→ **EXERCISE**
Write out all of the data without omission, exactly as shown.

(Dataset records)
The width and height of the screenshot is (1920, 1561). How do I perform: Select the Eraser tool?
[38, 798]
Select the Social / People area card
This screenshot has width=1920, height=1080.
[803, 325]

→ **RESPONSE TO THE EXERCISE**
The width and height of the screenshot is (1920, 1561). How do I perform: Select the Eraser tool?
[38, 798]
Select the Social / People area card
This screenshot has width=1920, height=1080.
[803, 325]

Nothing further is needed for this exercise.